Wave height vs. elevation effect on macroalgal dominated shores: an intercommunity study

Abstract

Sheltered intertidal environments are characterized by highly diversified macroalgal communities which vary over short spatial scales depending on various environmental pressures. In this study, relations between wave heights and vertical elevation were analyzed in order to identify the respective roles of these factors on the structure of macroalgal communities. We measured both wave heights and elevation on six macroalgal communities of three Northeast Atlantic rocky shores. The effects of these structuring factors on seaweed communities were seasonally evaluated in early summer and late autumn using pressure recorders and digital terrain model data. Results reveal that waves were higher during late autumn than in early summer.
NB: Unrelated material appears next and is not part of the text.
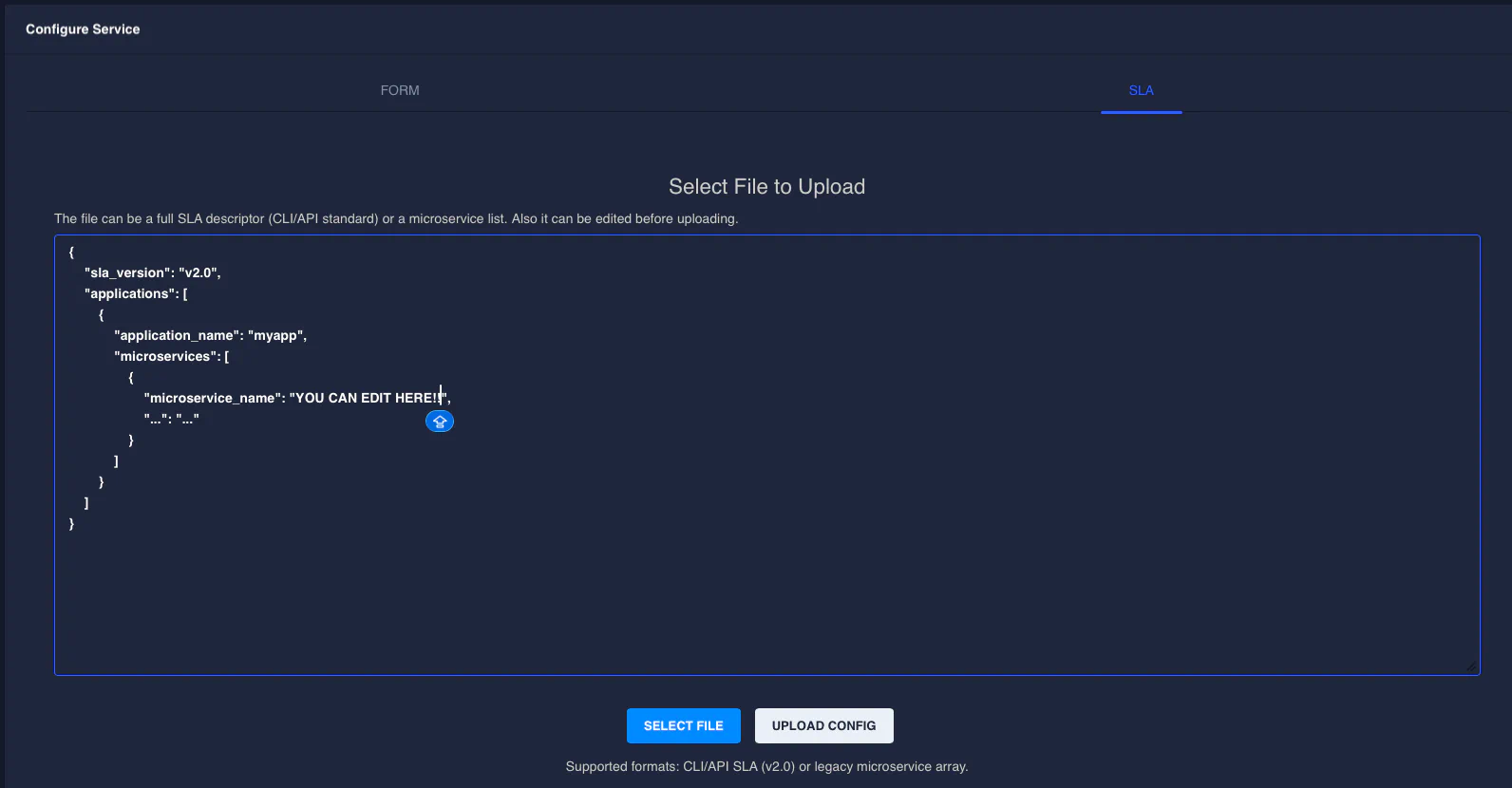Click the "application_name" key text
This screenshot has width=1512, height=788.
click(x=177, y=335)
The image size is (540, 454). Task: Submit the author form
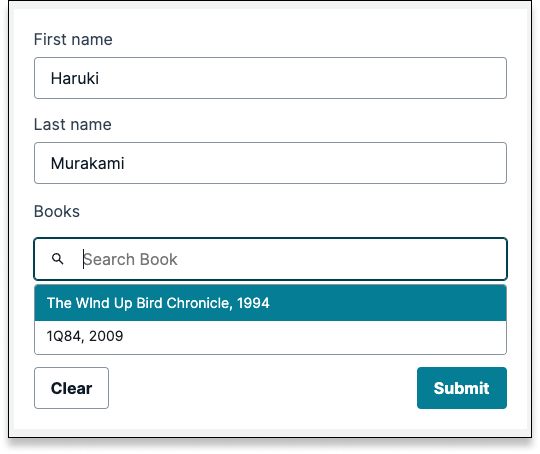click(x=461, y=388)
At shore-scale, elevation was the main factor determining both the structure and the species composition of the macroalgal communities (13.7% of total variance explained), while hydrodynamics played a lower, although significant role (< 1% of the total variance). Based on the cover of canopy-forming species, intertidal macroalgal communities can be grouped into three clusters, corresponding to three height levels on the shore (higher, middle, and lower shore). Canopy composition and structure were mainly explained by the effect of elevation (45%) in the higher level of the shore and by both elevation (42%) and wave height (2.5%) in the middle shore. On the contrary, low shore communities were affected by a more balanced effect of elevation (explaining 14% of the total variance and wave height associated with site effect explaining 15% of such effect). This study gave new insights of how hydrodynamics and elevation condition the extension of macroalgal communities.